中原さんはそれから過労死を防ぐ活動を続けたが、2014年に過労死等防止対策推進法が成立した際、議員から「過労死は今後出しません」と約束されたことを明かした。
一方、今回の参院選でこの約束を反故するかのような公約を掲げる政党があるとし、「過労死は人災で、社会の政策ルールの致命的なミス。私たち遺族も経済発展に寄与することは惜しまないが、それと引き換えに家族の命や健康を差し出すつもりはない」と訴えた。
高島淳子さんも3年前、医師だった息子が過労自死した。
「苦しみを背負うこと、自分事になるのは、明日のあなた自身、将来のあなたの子や孫かもしれない」と述べ、「働き方改革を停滞、逆行させることは、過労死した方々を無益の死とし冒涜する行為に等しい」と声に力を込めた。
◇
会見終盤の質疑応答で、ハフポスト日本版は「一部の政治家や経営者が長時間労働をすればするほど結果が残せると思っている理由」について尋ねた。
小室社長は、「たまたま結果が残せたとしても、そこに家事や育児を負担する妻の大きな協力があったことを忘れてはいけない」と指摘。
2023年にノーベル経済学賞を受賞したクラウディア・ゴールディンさんの言葉を紹介し、「日本は男女双方に素晴らしい教育をしているのに、片方の教育が全く経済に生かされていないため、生産性が向上していない」と語った。
また、妻が出産で退職した場合と働き続けた場合を比較すると、世帯の手取り収入は一生で約2億円の差が出るという東京都の試算を紹介し、「女性が損をする働き方を改善していかなければ男女の分断にも繋がる。

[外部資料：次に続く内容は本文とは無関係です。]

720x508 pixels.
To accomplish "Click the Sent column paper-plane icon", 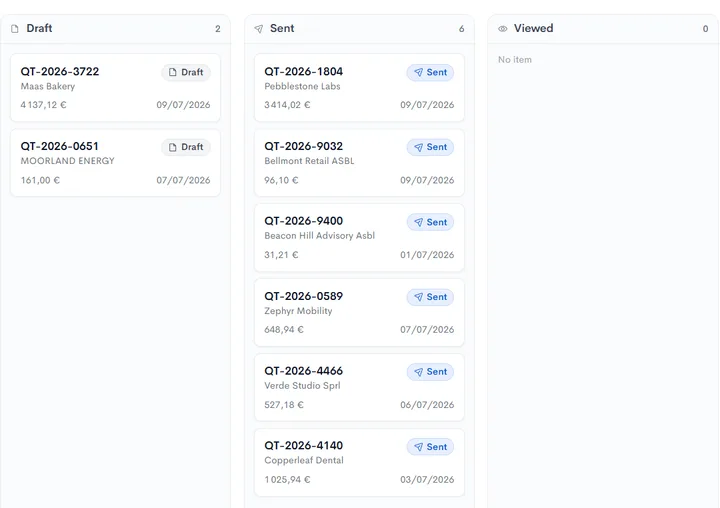I will tap(259, 29).
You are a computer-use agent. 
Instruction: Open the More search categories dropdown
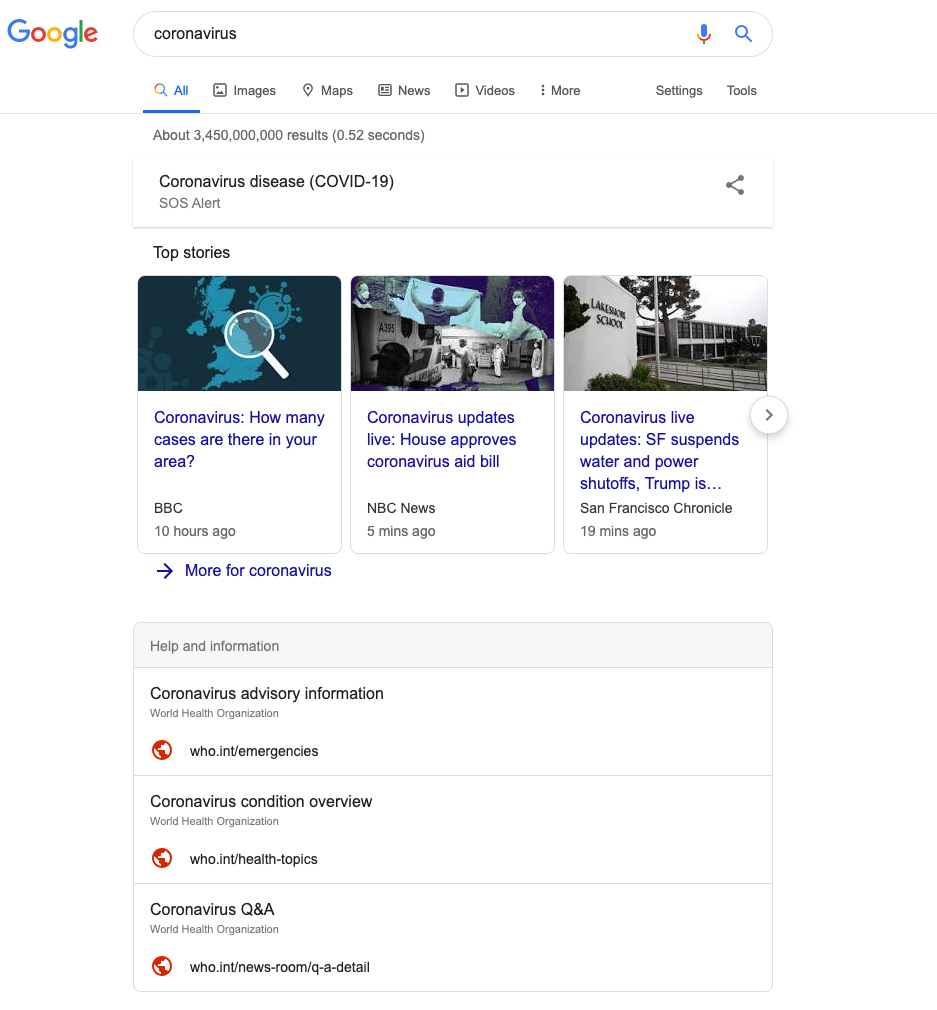coord(558,90)
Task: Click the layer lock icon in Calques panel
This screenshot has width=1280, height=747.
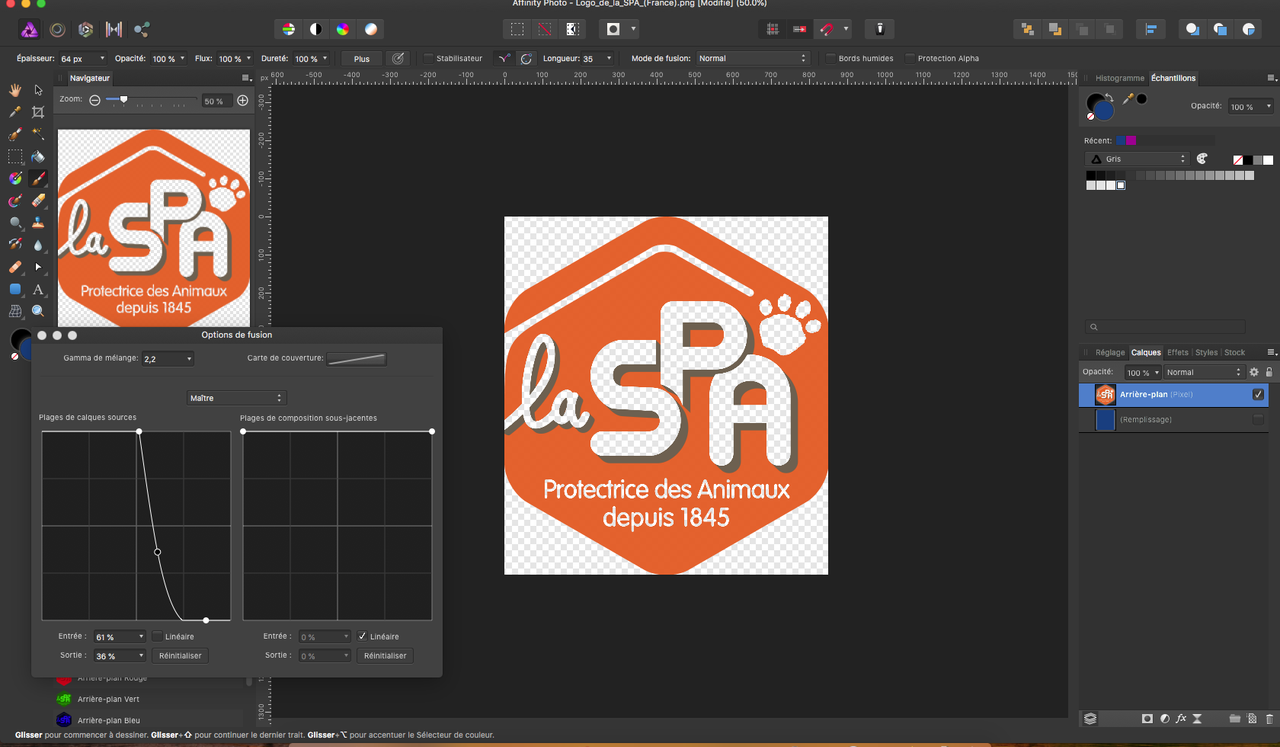Action: pos(1269,372)
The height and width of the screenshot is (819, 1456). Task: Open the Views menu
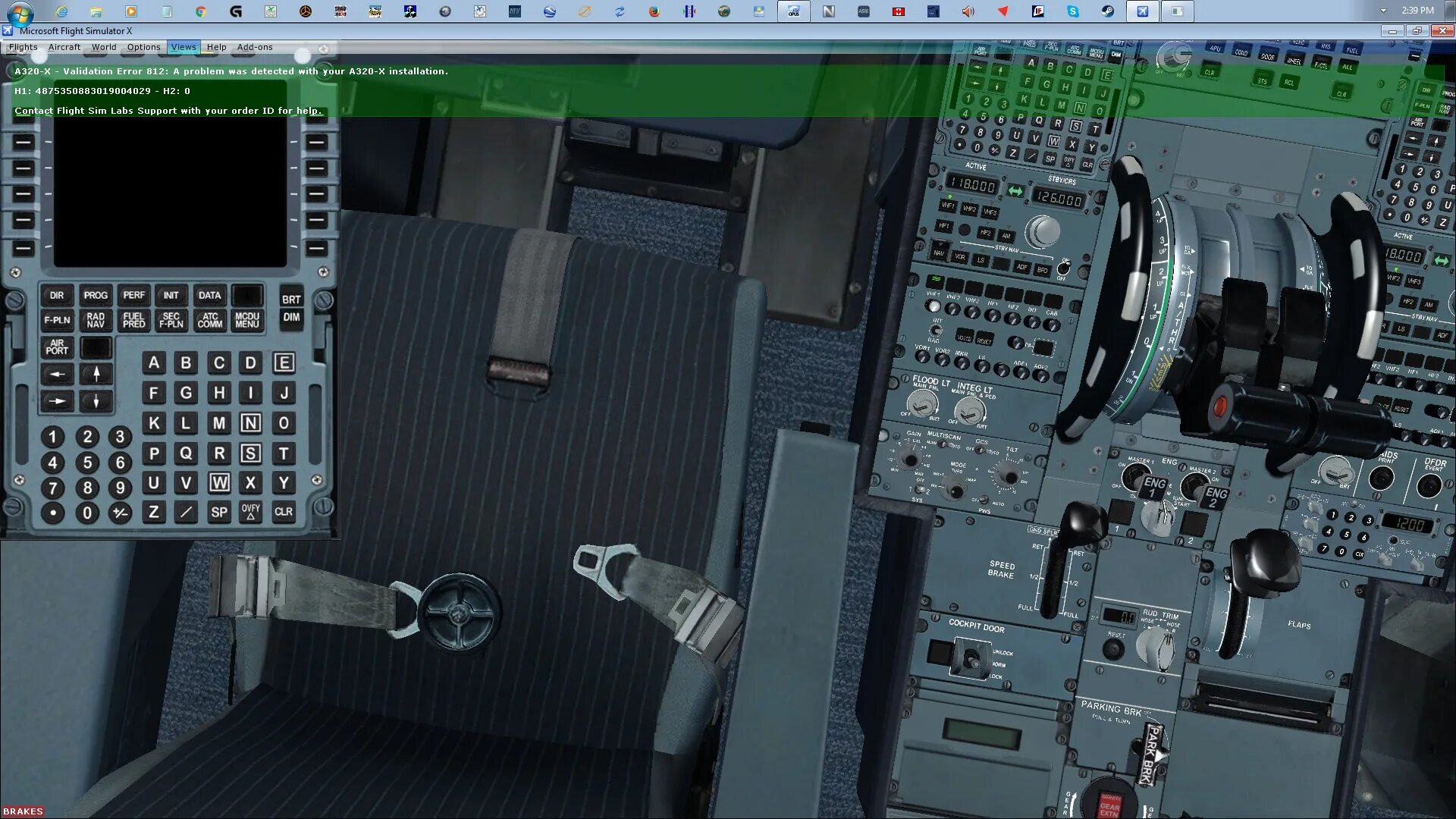[x=183, y=47]
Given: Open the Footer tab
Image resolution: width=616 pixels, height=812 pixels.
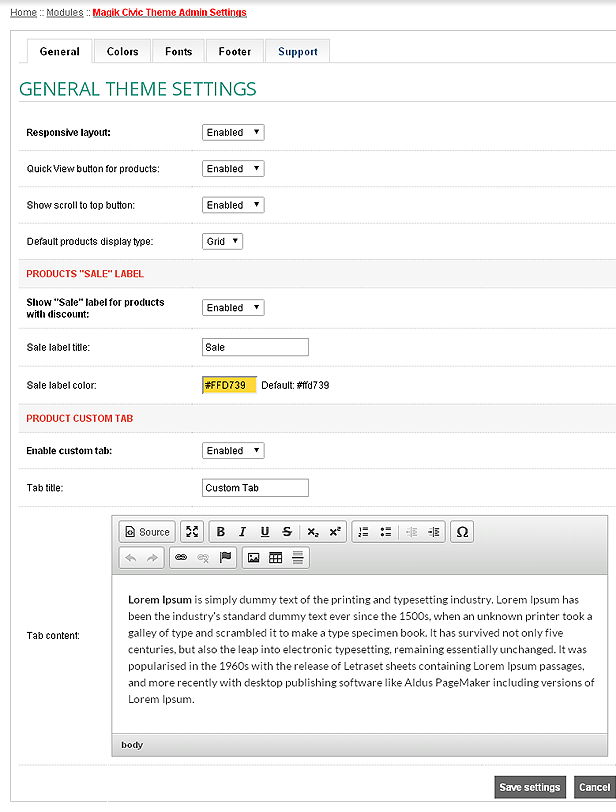Looking at the screenshot, I should (234, 51).
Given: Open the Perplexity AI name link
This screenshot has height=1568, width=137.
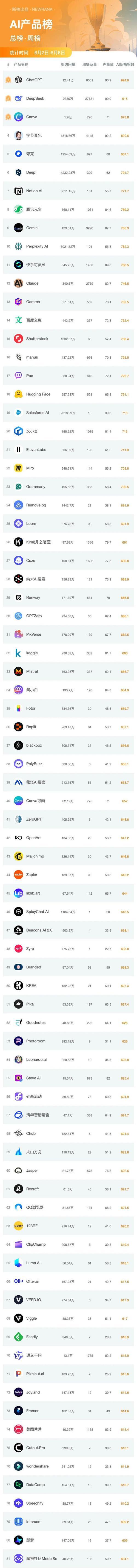Looking at the screenshot, I should tap(37, 246).
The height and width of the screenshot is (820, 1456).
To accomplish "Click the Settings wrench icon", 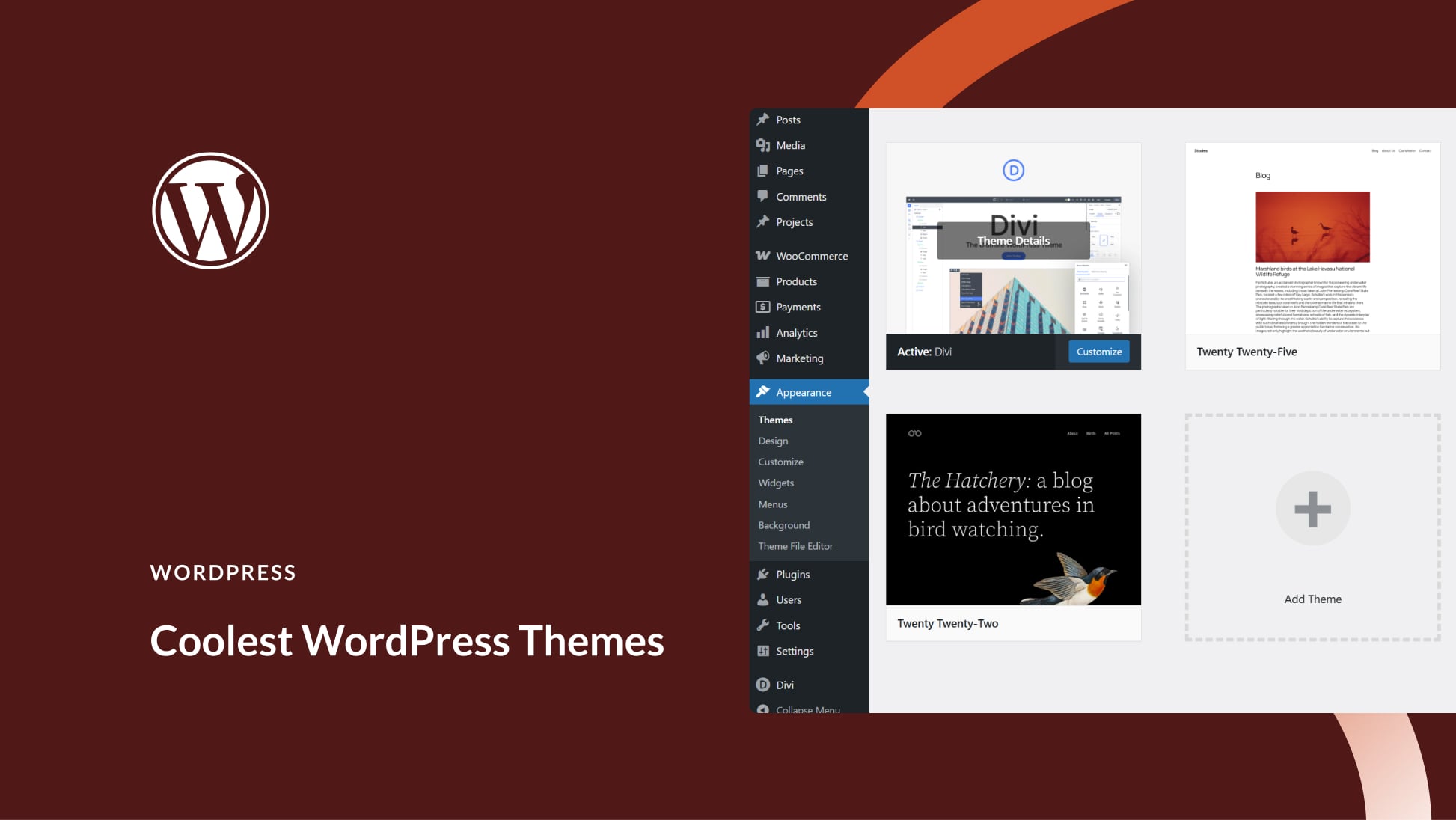I will [x=762, y=651].
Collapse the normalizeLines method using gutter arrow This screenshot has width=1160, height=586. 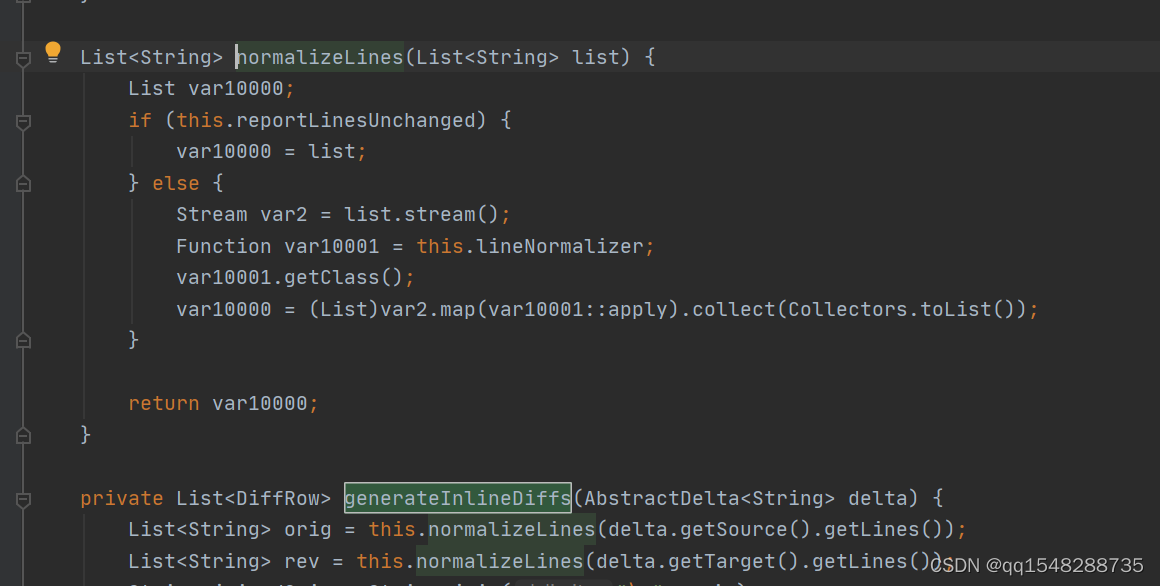(22, 60)
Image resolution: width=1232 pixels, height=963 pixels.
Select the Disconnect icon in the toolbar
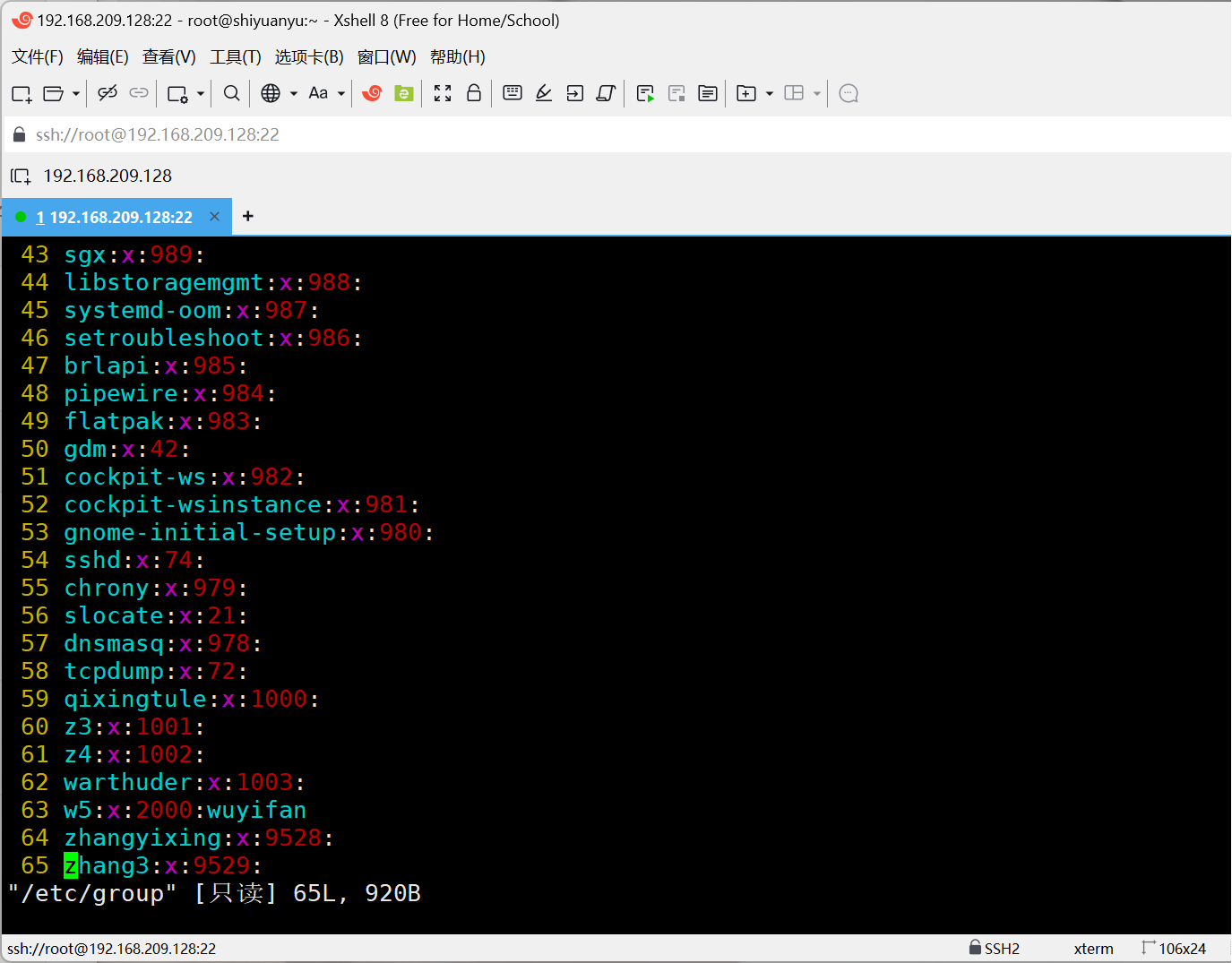tap(107, 93)
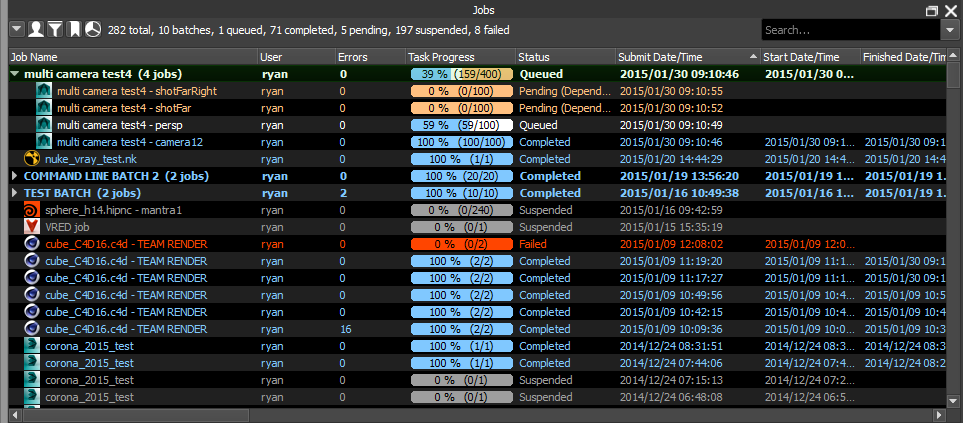This screenshot has width=963, height=423.
Task: Click the 59% progress bar for persp
Action: tap(461, 125)
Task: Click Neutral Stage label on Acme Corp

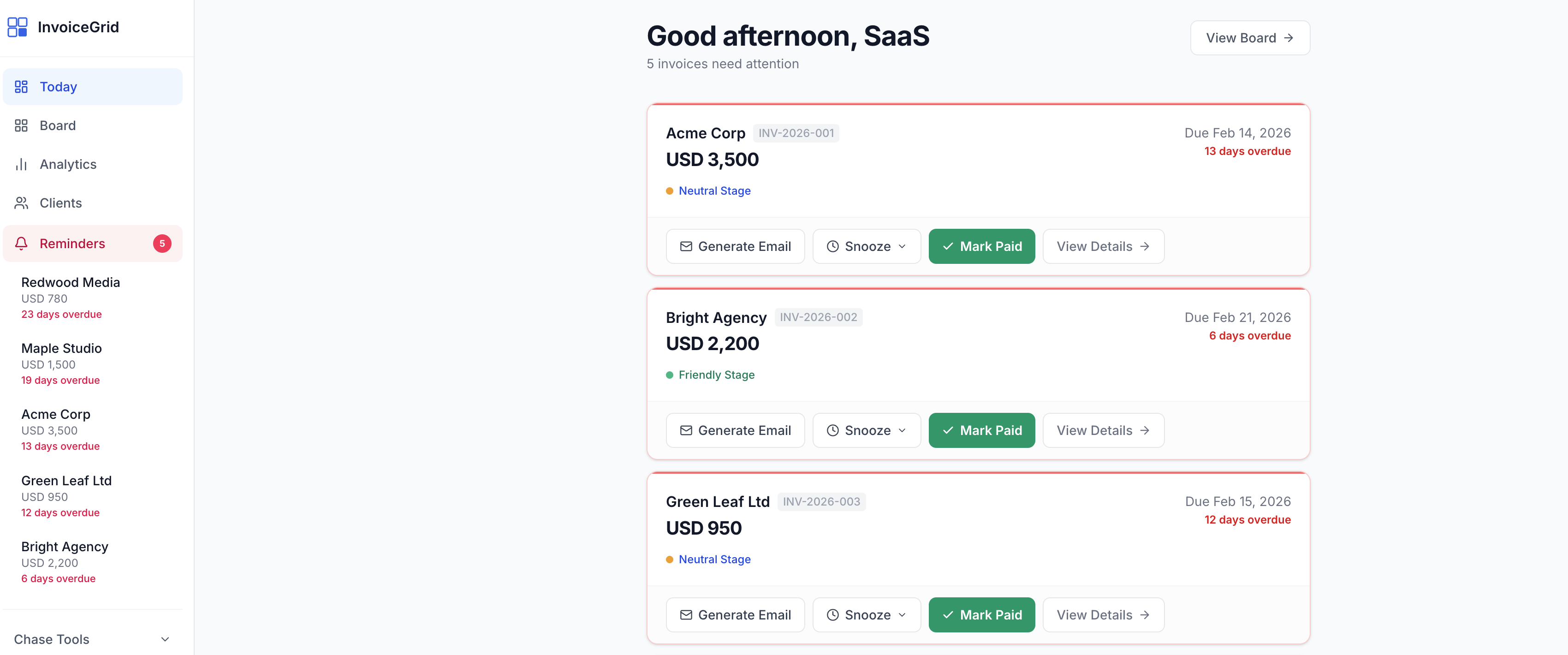Action: click(714, 191)
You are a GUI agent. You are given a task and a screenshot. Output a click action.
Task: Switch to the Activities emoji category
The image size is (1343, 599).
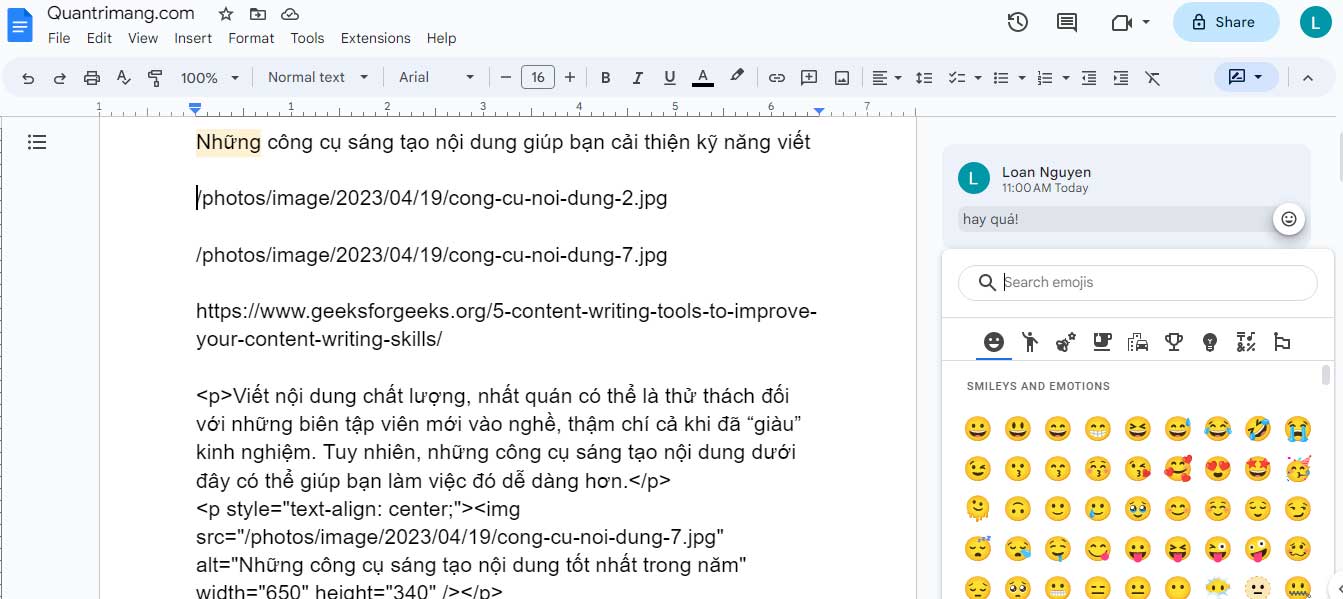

発言力のある一部の経営者が国の審議会に入るなど、ダイバーシティが欠けていることについても危機感がある」と話した。
柴田教授も、若年層はキャリア思考になっているのにもかかわらず、男性は長時間労働、女性は家事・育児の負担という課題が残っているため、結婚離れが進み、少子化が加速化していると答えた。